- Article
Send a message from one microservice to another in Azure Service Fabric (APIs)
What is the best architecture, using Service Fabric, to guarantee that the message I need to send from Service 1 (mostly API) to Service 2 (mostly API) does not get ever lost (black arrow)?
1.a. Make service 1 and 2 stateful services. Is it a bad call to have a stateful Web API?
1.b. Use Reliable Collections to send the message from API code to Service 2.
2.a. Make Service 1 and 2 stateless services
2.b. Add a third service
2.c. Send the message over a queuing system (i.e.: Service Bus) from service 1
2.d. To be picked up by the third service. Notice: this third service would also have access to the DB that service 2 (API) has access to. Not an ideal solution for a microservice architecture, right?
3.a. Any other ideas?
Keep in mind that the goal is to never lose the message, not even when service 2 is completely down or temporary removed… so no direct calls.
I’d introduce a third (Stateful) service that holds a queue, ‘service 3’.

- Provided records
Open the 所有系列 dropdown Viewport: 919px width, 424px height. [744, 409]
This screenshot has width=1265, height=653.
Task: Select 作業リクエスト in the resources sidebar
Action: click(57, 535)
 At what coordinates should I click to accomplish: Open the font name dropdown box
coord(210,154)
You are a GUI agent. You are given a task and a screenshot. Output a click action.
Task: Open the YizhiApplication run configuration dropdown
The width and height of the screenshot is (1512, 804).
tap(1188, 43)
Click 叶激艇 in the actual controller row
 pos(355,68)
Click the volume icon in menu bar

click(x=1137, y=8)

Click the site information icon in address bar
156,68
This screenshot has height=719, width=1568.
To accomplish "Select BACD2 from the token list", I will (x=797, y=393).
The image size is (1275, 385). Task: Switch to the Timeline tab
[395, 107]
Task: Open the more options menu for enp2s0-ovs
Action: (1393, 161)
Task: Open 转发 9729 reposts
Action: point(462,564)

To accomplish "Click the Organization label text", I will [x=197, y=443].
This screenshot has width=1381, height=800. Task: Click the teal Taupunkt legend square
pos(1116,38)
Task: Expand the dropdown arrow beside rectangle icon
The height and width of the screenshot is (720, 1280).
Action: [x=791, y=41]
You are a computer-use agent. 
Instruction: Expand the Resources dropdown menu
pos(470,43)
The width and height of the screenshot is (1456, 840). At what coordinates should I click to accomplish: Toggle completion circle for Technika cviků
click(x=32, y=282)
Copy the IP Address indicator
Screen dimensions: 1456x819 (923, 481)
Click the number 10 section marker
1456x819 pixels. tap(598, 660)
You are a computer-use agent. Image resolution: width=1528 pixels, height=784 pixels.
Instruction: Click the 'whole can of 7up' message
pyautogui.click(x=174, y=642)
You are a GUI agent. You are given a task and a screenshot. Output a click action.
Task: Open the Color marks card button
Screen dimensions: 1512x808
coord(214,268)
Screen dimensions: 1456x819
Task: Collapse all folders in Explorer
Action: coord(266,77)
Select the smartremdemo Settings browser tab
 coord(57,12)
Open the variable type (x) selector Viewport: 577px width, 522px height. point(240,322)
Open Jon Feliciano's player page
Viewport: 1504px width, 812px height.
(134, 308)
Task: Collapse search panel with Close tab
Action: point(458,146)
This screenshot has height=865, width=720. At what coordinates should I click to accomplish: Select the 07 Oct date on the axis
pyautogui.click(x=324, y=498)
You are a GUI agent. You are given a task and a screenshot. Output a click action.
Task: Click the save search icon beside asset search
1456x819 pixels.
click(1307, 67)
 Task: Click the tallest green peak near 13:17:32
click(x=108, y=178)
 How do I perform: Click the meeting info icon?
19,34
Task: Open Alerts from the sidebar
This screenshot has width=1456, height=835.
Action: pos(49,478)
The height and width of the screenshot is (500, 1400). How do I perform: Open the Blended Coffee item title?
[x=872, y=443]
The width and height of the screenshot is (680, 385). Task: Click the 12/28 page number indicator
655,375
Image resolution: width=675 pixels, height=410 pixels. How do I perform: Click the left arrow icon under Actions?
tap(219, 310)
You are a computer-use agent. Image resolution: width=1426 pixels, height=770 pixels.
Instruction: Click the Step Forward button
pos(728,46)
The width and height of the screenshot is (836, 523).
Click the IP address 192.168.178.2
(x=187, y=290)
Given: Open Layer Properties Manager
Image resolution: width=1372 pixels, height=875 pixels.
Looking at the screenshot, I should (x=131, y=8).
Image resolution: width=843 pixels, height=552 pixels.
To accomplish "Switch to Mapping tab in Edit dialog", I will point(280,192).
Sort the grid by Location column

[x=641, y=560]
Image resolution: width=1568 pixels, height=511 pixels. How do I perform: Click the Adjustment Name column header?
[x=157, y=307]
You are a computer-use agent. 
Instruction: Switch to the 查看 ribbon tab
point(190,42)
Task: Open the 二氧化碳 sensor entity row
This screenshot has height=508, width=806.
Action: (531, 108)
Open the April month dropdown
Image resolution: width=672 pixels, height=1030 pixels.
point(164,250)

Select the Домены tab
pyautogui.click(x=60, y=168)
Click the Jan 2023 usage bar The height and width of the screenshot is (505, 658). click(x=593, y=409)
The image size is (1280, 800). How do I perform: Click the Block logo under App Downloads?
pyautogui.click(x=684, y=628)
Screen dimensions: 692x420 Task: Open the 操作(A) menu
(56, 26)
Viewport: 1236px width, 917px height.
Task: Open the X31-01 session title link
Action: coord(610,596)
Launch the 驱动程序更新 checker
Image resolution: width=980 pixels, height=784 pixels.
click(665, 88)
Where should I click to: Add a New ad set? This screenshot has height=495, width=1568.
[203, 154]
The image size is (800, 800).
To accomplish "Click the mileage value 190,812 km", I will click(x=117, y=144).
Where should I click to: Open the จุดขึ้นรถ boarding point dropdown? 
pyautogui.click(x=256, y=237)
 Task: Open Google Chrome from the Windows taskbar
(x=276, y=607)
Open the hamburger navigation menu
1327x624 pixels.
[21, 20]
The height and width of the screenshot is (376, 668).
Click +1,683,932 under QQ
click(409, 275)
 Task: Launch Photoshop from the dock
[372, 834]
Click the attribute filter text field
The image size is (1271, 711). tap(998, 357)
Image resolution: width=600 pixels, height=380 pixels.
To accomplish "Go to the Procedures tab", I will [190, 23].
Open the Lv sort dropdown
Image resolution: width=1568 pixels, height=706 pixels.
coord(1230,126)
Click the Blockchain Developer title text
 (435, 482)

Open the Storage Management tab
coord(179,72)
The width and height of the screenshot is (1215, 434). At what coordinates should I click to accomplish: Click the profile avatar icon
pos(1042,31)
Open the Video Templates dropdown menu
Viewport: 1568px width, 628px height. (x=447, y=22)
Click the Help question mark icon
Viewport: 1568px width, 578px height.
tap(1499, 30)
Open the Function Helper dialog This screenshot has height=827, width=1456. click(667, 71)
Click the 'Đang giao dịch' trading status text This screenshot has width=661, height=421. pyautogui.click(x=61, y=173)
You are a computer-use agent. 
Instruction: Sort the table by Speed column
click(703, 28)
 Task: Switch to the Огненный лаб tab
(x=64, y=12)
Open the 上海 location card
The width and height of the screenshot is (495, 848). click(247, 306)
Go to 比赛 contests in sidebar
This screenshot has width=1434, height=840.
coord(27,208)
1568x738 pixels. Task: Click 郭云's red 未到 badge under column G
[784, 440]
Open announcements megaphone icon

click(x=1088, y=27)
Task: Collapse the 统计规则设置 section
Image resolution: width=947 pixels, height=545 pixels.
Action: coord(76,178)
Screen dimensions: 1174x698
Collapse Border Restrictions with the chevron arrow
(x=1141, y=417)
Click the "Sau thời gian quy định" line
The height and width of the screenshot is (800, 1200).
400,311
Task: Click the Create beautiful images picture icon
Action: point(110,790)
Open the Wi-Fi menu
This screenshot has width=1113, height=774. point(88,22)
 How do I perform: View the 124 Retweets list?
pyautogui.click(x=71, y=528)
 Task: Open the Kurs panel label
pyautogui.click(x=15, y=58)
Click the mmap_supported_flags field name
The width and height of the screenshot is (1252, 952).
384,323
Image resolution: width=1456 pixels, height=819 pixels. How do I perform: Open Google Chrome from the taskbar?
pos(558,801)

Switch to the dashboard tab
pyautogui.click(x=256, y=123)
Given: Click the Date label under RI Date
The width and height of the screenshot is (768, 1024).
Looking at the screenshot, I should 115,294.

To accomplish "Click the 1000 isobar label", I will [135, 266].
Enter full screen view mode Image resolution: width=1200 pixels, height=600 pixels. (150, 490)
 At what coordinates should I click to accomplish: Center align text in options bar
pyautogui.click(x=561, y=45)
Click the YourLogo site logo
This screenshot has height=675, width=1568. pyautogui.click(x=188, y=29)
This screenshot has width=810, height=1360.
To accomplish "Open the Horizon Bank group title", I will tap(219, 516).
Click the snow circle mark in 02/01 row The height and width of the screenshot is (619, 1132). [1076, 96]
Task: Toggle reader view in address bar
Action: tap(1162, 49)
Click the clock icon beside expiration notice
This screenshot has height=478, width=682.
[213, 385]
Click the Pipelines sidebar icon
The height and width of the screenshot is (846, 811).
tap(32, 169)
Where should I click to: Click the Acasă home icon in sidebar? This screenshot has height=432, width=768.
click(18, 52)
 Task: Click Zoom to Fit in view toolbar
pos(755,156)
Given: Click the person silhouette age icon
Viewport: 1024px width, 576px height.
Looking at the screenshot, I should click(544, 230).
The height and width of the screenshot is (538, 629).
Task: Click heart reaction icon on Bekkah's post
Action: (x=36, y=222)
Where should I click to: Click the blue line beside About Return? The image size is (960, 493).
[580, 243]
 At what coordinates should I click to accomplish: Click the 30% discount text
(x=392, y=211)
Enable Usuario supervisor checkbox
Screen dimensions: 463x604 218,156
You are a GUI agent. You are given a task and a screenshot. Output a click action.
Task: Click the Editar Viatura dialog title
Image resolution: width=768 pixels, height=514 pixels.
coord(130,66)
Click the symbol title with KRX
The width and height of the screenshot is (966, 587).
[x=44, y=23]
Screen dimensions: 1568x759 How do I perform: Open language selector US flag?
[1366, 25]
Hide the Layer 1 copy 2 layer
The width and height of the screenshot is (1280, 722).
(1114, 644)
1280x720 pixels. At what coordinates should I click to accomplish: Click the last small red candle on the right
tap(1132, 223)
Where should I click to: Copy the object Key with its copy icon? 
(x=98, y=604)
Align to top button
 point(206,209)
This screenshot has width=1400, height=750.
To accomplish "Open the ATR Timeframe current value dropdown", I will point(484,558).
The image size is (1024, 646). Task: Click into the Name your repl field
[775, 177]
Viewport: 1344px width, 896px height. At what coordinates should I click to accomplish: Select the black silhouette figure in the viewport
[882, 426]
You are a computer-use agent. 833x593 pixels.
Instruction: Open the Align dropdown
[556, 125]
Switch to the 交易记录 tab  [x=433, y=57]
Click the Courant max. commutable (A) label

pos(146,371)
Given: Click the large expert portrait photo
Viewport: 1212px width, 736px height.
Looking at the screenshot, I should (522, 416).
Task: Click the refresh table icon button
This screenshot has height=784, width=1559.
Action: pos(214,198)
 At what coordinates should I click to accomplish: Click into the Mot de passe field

- Tasks to perform
**1.** In the Service Fabric question, what does the reply propose adding?
**2.** From the listing, copy the lines starting with the line that contains "The width and height of the screenshot is (1215, 434)." and going on through the line that contains "(x=64, y=12)".

- Results of the tasks
**1.** A third, stateful service that holds a queue, called 'service 3'.

**2.**
The width and height of the screenshot is (1215, 434). At what coordinates should I click to accomplish: Click the profile avatar icon
pos(1042,31)
Open the Video Templates dropdown menu
Viewport: 1568px width, 628px height. (x=447, y=22)
Click the Help question mark icon
Viewport: 1568px width, 578px height.
tap(1499, 30)
Open the Function Helper dialog This screenshot has height=827, width=1456. click(667, 71)
Click the 'Đang giao dịch' trading status text This screenshot has width=661, height=421. pyautogui.click(x=61, y=173)
You are a computer-use agent. 
Instruction: Sort the table by Speed column
click(703, 28)
 Task: Switch to the Огненный лаб tab
(x=64, y=12)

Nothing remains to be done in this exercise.